Madder is a very traditional colourant and has been used for centuries, the roots are treated to extract the colour which can then be ground into the varnish. Several colour coats will be needed to obtain the required depth of colour.
Oil varnishes are very slow to dry, and it takes several days for each coat to dry before the next can be applied.
For this instrument I am creating an antiqued appearance which is very time consuming to do. Once all the coats have been applied, the violin will need to dry for a few months before the varnish will be hard enough, then I can set it up and play it.
The bottom nut is made from ebony, it supports the tailpiece and prevents the soft spruce of the belly from being damaged by the tailgut. At this stage I will also fit the endbutton into the tapered hole already drilled through the ribs and endblock.
Once the fingerboard has been reglued to the neck, I make the final adjustments to it's shape, before setting the height of the top nut and making the string grooves. The grooves need to be gauged correctly to the strings, too wide could lead to buzzing and too narrow would pinch the strings and cause them to break.

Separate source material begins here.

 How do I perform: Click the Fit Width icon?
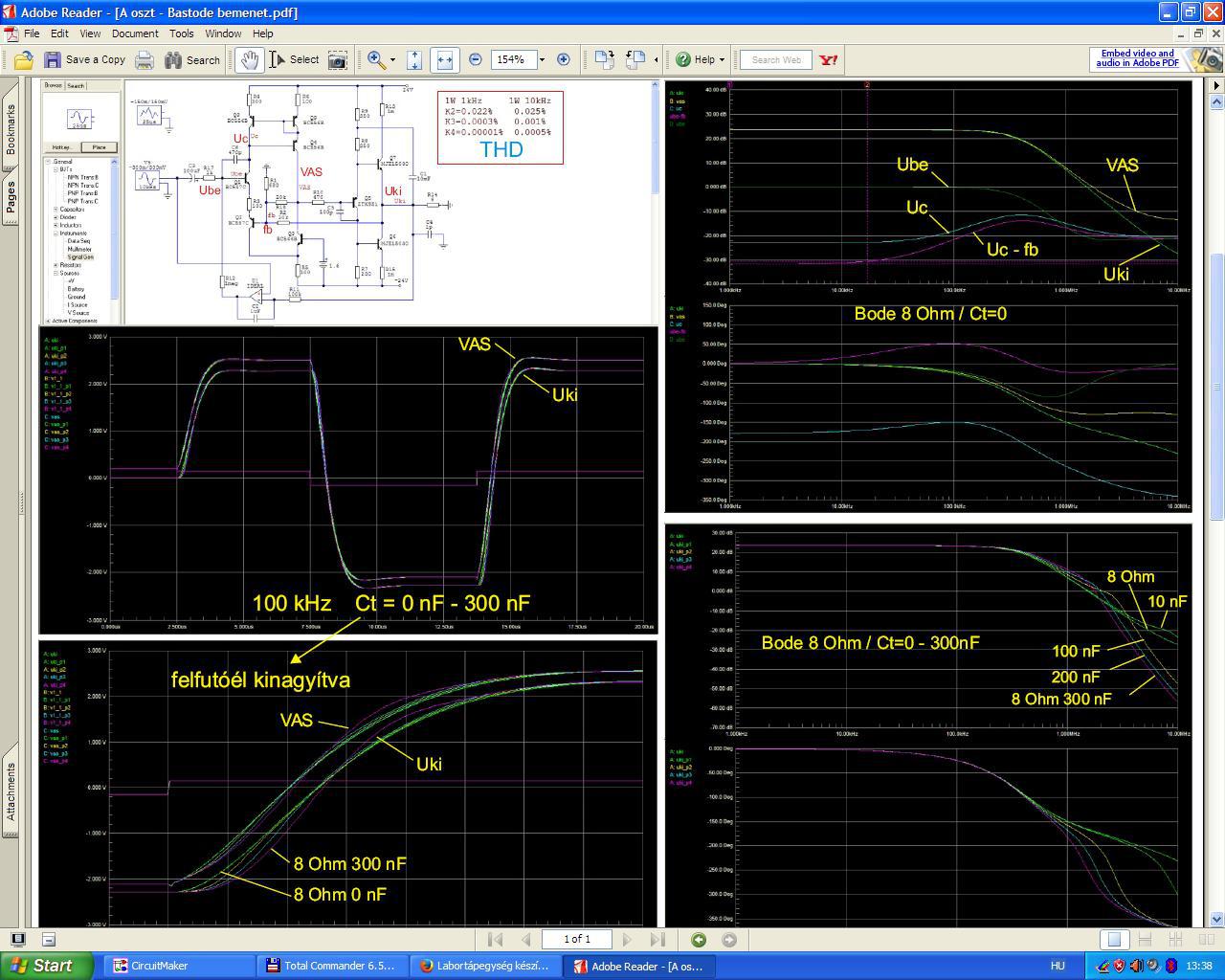point(444,59)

The pegs are fitted using special tools, which will cut the shank of the peg to the same taper as that of the reamer used to make the holes through the scroll. This must be done carefully to avoid tearing the brittle ebony of the pegs. I take great care to ensure that all of the pegs are a perfect fit before trimming the ends and drilling the string holes through the shanks.

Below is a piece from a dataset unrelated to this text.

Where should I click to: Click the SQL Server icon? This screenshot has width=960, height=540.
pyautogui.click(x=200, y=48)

The fitting of the bridge and soundpost, along with the shaping of the fingerboard and nut will largely be responsible for the playability of the instrument. The difference it makes when these parts are all optimally adjusted cannot be underestimated. I spend a great deal of time fitting both the soundpost and bridge.
The soundpost is made from spruce and is fitted inside the body just behind the treble foot of the bridge. The ends of the soundpost must be carefully cut to the same shape as the inside arching of the back and belly. Special tools are used to position the post and check the fit. I use a knife to trim the post until I have the correct length, the tension of the post when installed is critical.
It takes a lot of skill to make a fine bridge, many factors must be balanced in order to obtain the best tone. I use knives, small thumbplanes and files to shape the bridge. Once the feet have been cut to perfectly follow the arch of the belly, I can move onto establishing the string heights and also the radius of the top. The radius of the bridge is very important, there must be enough clearance between the individual strings, but too much would make string crossing and fast passages very difficult to play.
After setting the string heights I tune the bridge by removing small amounts of wood around the feet, ankles and kidneys of the bridge. I also alter the thickness of the bridge in specific areas to control the tone.
Finally a piece of parchment is glued to the bridge over the E string groove, this prevents the thin string from cutting into the bridge.
By the time it is ready to play, over 300 hours of work will have gone into making this violin. Hopefully showing the construction in this way will have been of interest, and perhaps shown you things which you didn't know about violins.